Dataset entries:
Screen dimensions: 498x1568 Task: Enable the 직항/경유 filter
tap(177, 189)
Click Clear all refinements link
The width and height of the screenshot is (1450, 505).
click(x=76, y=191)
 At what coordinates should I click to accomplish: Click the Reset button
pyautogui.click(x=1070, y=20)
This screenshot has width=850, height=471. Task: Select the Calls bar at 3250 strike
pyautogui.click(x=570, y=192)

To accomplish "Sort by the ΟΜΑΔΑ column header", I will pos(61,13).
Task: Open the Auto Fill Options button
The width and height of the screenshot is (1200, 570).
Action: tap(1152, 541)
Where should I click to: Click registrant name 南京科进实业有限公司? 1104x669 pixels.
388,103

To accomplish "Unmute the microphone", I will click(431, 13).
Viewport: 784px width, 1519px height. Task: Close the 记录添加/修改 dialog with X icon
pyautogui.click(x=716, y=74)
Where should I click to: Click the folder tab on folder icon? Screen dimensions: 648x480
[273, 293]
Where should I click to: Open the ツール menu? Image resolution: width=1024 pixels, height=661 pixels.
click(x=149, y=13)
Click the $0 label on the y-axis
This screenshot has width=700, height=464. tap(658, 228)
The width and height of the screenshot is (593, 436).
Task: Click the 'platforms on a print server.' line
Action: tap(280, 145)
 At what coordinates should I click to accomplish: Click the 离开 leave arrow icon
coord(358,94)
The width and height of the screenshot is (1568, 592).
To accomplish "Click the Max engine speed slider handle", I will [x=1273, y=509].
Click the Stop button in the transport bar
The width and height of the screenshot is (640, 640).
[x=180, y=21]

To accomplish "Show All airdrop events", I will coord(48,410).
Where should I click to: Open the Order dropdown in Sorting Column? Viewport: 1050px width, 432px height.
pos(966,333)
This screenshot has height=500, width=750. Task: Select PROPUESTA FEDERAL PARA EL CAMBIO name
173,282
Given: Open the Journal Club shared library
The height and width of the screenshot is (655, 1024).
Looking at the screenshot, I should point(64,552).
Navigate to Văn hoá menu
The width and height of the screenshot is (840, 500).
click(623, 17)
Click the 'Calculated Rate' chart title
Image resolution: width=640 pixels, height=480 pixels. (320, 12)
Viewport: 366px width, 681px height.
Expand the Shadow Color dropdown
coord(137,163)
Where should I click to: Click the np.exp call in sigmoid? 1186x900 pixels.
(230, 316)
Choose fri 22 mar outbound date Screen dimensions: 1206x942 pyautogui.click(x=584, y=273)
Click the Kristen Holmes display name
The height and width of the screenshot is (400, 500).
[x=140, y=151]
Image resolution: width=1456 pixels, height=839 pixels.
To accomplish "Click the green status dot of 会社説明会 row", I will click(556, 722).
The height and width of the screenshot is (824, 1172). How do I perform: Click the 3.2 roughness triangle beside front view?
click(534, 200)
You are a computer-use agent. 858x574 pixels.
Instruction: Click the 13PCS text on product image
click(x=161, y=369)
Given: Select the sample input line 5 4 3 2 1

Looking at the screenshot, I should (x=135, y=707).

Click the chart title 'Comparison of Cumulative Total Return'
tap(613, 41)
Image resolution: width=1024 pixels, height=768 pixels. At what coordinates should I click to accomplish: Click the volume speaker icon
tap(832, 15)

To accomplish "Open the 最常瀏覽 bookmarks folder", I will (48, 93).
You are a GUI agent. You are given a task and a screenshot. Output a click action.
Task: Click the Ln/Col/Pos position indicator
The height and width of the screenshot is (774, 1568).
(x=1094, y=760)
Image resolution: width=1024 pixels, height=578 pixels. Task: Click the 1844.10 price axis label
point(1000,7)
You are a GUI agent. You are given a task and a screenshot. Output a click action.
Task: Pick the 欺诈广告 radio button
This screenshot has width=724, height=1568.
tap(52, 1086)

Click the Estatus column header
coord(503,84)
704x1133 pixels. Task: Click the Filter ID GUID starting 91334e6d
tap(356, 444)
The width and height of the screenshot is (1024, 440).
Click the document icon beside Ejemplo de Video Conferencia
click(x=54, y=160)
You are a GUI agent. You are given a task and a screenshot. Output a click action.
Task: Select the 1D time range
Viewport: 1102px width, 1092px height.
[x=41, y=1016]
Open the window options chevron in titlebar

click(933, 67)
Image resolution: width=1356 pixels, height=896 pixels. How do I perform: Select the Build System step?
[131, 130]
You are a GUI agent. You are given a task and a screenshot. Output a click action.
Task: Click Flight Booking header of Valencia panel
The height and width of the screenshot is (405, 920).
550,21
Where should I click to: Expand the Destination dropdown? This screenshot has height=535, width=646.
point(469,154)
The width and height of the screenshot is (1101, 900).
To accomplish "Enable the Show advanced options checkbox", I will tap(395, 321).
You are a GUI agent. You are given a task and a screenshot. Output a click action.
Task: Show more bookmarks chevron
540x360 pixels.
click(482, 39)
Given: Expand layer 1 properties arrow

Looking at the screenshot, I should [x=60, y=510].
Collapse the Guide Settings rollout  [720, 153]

▶ [Task]
What is wanted is the number of lines holding "Show" in the entries. Nothing else should be given.

▶ [Output for this exercise]
3